Chemical reactor design authority
Elements of Chemical Reaction Engineering was the textbook that my university used to teach their ~3rd year student chemical engineering class on chemical reaction engineering. It was in this class that we learned about Batch Reactors, Continuous Stir Tank Reactors (CSTR), Plug Flow Reactors (PFR), and Packed Bed Reactors. Each one of these different reactors has its own unique design equations and mathematics. We also learned about the mass transport principals for catalyst media, reaction rate constants, and how they are adjusted for varying temperatures. All of these topics are well covered in this book. There are 3 or 4 well known textbooks that cover this topic, this one seems to be about the most popular, and it is popularly used for undergraduate coursework. I also used it some to support understanding of more advanced reactor design concepts when I was taking graduate level chemical engineering courses, so the basics (and not so basics) covered in this textbook are useful for supporting more advanced work too. Some of the more advanced chemical reaction engineering textbooks just do not do as good of a job of explaining reactor design equations as this one does.

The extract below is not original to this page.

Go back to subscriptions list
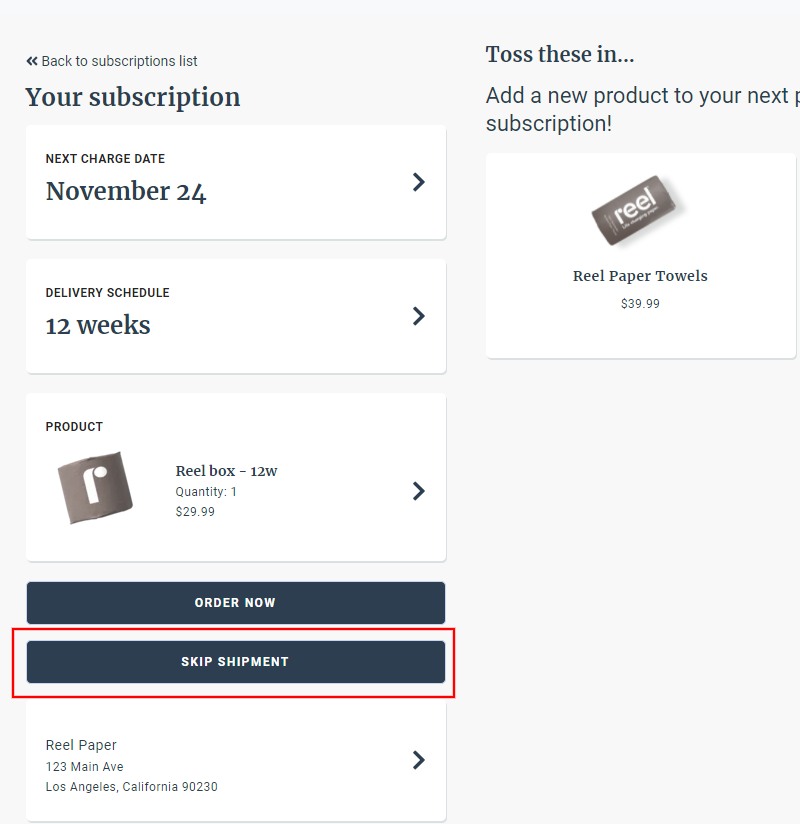The image size is (800, 824). [119, 61]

There is a very large amount of material covered in this book, if you use it for an undergraduate course textbook, you won't be able to read and learn about all of it, but this makes it useful for being a good reference textbook later. The book explains how to do mole balances, reaction rate equations and measurements, reactor sizing and networking, stoichiometry, yields, energy balances for chemical reactors, handling of multiple reactions, biochemical reaction rate equations, the mass transport principals behind use of catalysts (there are a lot of mass transport things going on here), and some things about mixing and non-ideal reactors and use of tracers. These are all important concepts in the field of chemical engineering, and make this a good textbook for coursework, and for reference.

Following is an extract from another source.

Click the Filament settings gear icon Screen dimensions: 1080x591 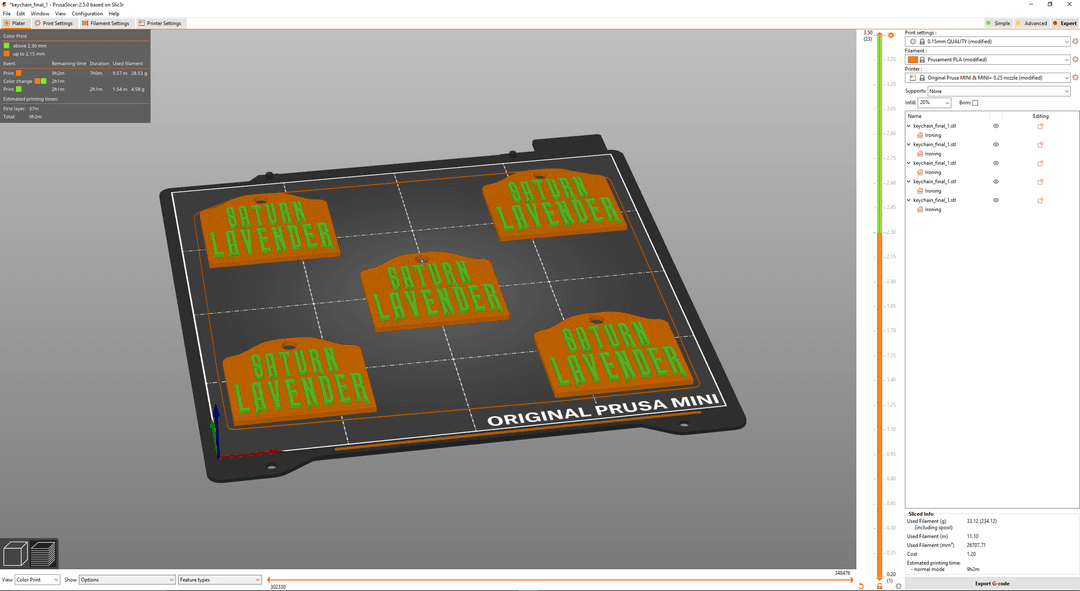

I've seen reviews for this textbook claiming that the writing is bad and the figures aren't very good. This is true, and this is why I'm giving this book four stars instead of five. This textbook has a lot of grayscale graphics throughout. Some of them are high quality, while others are grainy and the resolution sucks. Fortunately, the graphics that are most important (the graphs and plots) are of high quality, and the lower quality things are generally less important. The editing of this textbook is also somewhat modest, especially considering that it is a fourth edition, and that the copy that I have isn't the first printing of the fourth edition either. There are grammatical errors occasionally, but fortunately, they don't greatly interfere with the understanding. Probably the worst editing shortfall is that the homework problems aren't always written all that well. Some are randomly super difficult for an undergraduate to solve with normal undergraduate math skills, perhaps because they made a mistake in writing the question. Some of them provide data that you are supposed to come up with a graph and regression with, and they give you so few data that you can hardly do it. There are also questions that are just poorly worded. One asks you to specify the *weight* of catalyst required for the reactor, when they really should have been saying mass, since weight is gravity dependent. My classmates and I thought about just skipping the calculations and answering "None, because it's in space!!"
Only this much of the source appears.